Add Text Module with H3 Preset
Next, add a new text module to the row.
Then open the settings and update the following:
Add an H3 heading for the CTA by pasting the following HTML in the body:
<h3>Learn How One Client Increased Revenue by 500%</h3>
Open the Global Presents dropdown and select the preset for the H3 heading (WALP – H3 – 1)
Then update the text color to white and center the alignment.
Add Button with Global Preset
Under the text module, add a new button.
Then update the button text and select one of the global preset button designs. For this example, let’s use “WALP – Button 3”.
Once done, click Save & Exit.
Now you can see the element displayed in the WordPress Block Editor.
Design #2: Building a Blog Quote with Global Presets and a Divi Layout Block
For this next design element, we are going to add a quote to the blog post.
Add Divi Layout Block
To get started, add Divi Layout Block where you want the quote to be displayed.
Then click Build New Layout.
Copy and Paste Background from Style Guide
Copy the dark blue background from the style guide.
Then paste it into the default section of the layout editor.
Next, add a one-column row to the section.
Add Testimonial Module with Preset
Then add a testimonial module to the column. Then select the Global Preset “WALP – Testimonial 2”.
This will give you a great start on the design of the quote for the blog post.
Under the design tab, adjust the design settings as follows:
- Quote Icon Color:
- Body Font Weight: Light
- Body Font Style: italic
- Body Text Alignment: left
- Body Text Color: #ffffff
- Author Font: Ubuntu
- Author Text Size: 16px
Add New Global Preset
Since we have made significant changes to this testimonial preset, it makes sense to create a new one at this point in order to be used for future post quotes.
To create a new one, click the button “Create New Preset from Current Styles”. Then give the new preset a name (“blog post quote”) and save it. The global preset is now ready to be used going forward.
Save the layout and you will see it within the post content.
Design #1: Adding Blurbs to a Blog Post with Global Presets and a Divi Layout Block
For this next example, we are going to add a few blurbs to the post.
Add New Divi Layout Block
Add another Divi Layout Block and click the Build New Layout button.
In the Layout Editor, add a two-column row to the layout.

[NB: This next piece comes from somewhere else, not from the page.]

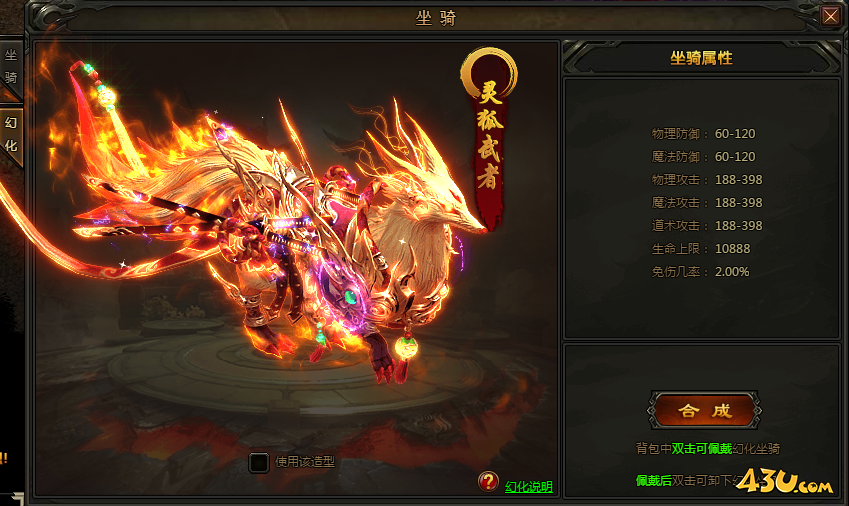Click the red question mark help icon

Add Blurb Module with Presets
In the left column, add a blurb module.
Add a new icon image to the blurb. Then open the presets dropdown and select the blurb preset “WALP – Blurb 4”.
Add Second Blurb
Then copy the blurb and paste it into column 2 and update the image.
Save the layout and you will see it in the post content.

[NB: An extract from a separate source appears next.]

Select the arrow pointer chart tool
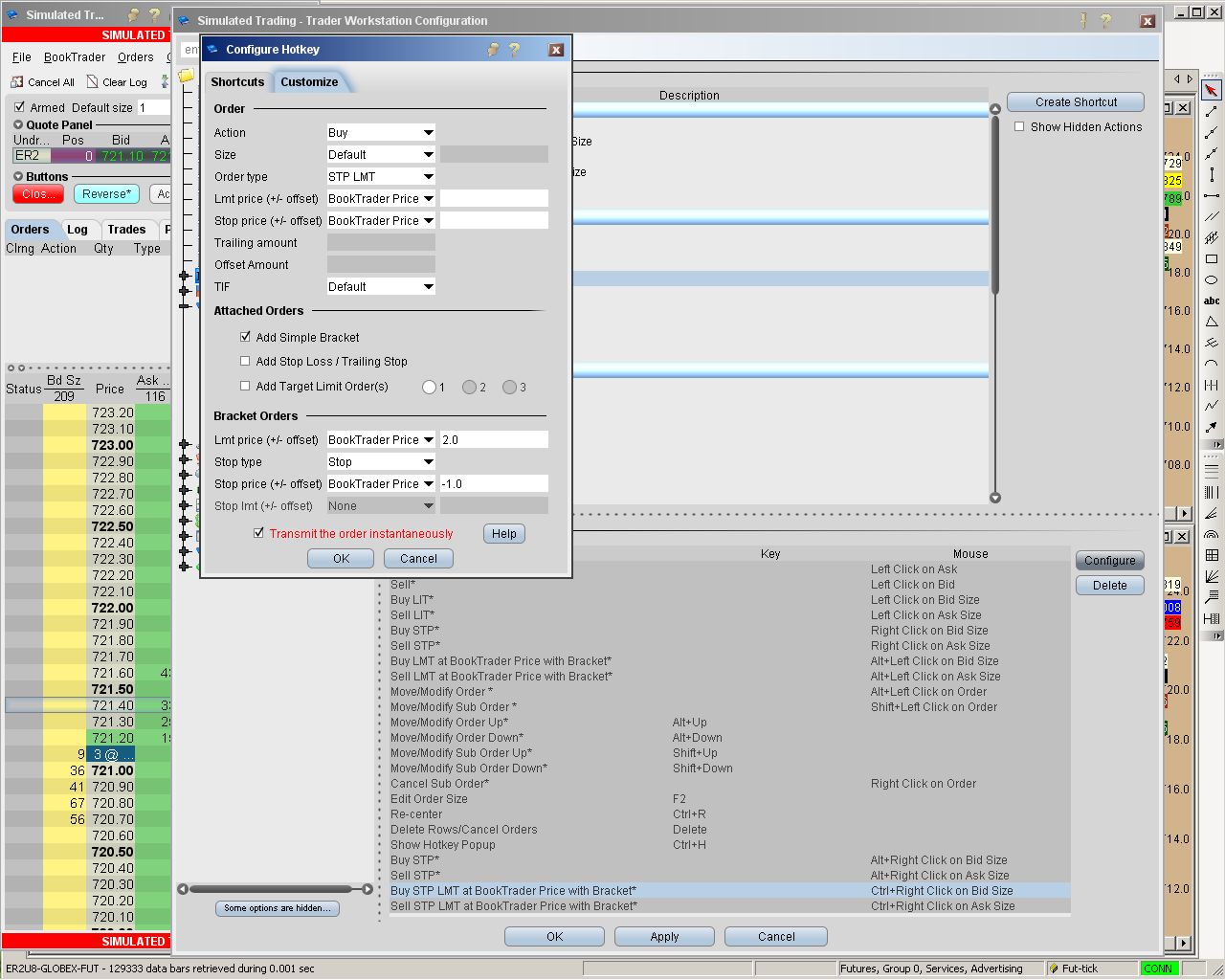Viewport: 1225px width, 980px height. pos(1212,90)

Now open the post on the front end to see the final result.
Reusable Blocks with Global Presets
If you want to take advantage of reusable blocks with Divi layout blocks, it is good to know that they will work with global presets. So, if you want to save the blog CTA we created earlier as a reusable block, you will have a convenient block that you can use to add CTAs when building your posts. And, since the CTA is using a button and text with a global preset, updating the global preset for that element will also update the element in the reusable block.
Global Presets is one of our most powerful design tools available in Divi. Once you take the time to add global presets to the modules you use throughout the site, you can really take advantage of a streamlined process of designing blog post templates and content using layout blocks.

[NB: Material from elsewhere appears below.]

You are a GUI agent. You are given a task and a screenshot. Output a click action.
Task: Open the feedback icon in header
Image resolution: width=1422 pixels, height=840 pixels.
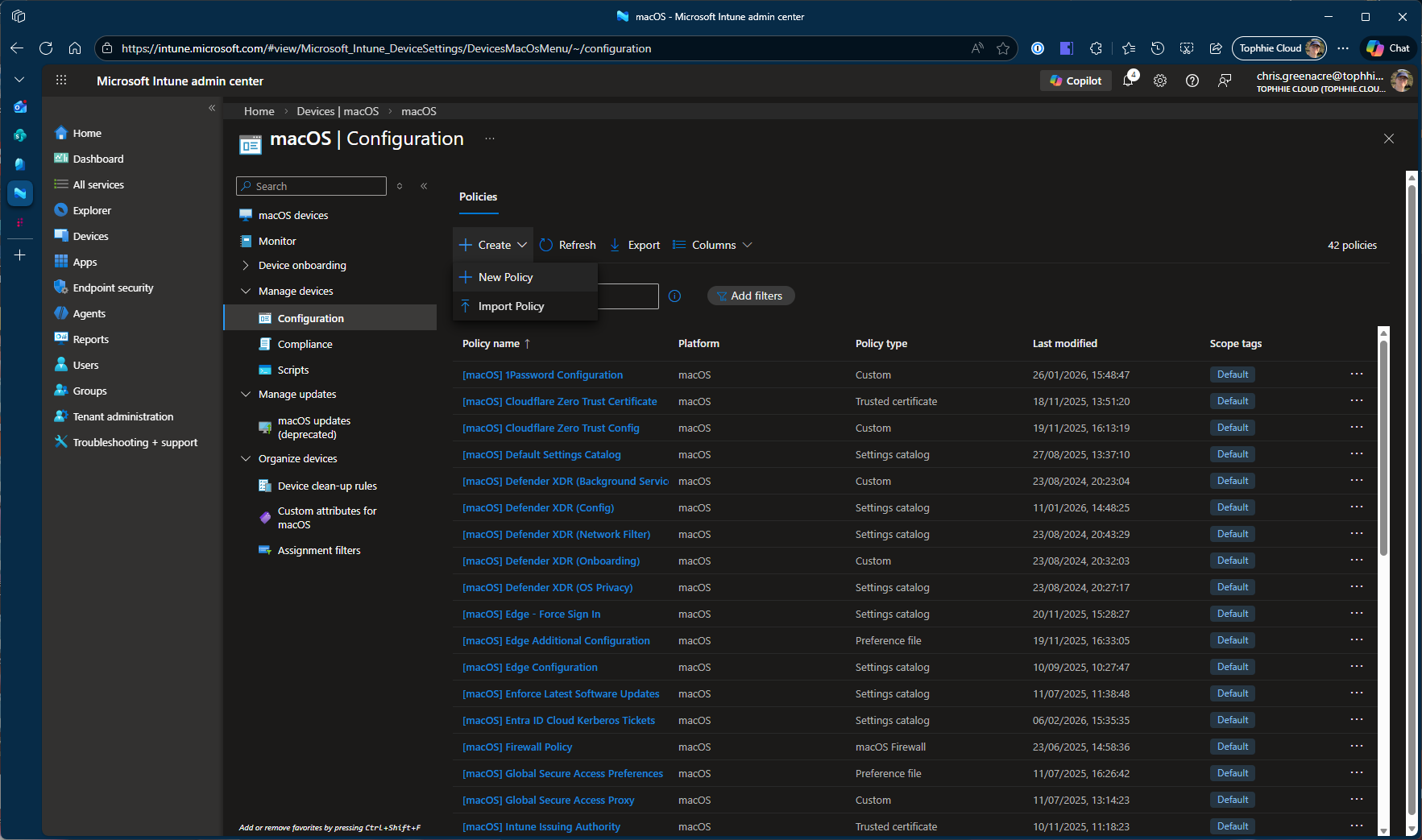point(1225,81)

I look forward to hearing from you in the comments.
No, no, no, no, no!
For a client writing blog posts this is not acceptable. The way to achieve this (and make sure every blog post looks the same and not open to mistakes by the authors – which there may be many) is to use custom fields which you would add and style in the template builder.
Then when the author writes a post in the default editor there will be custom fields that just need the content adding to them.
We should not be leaving ANY layout and formatting to the authors.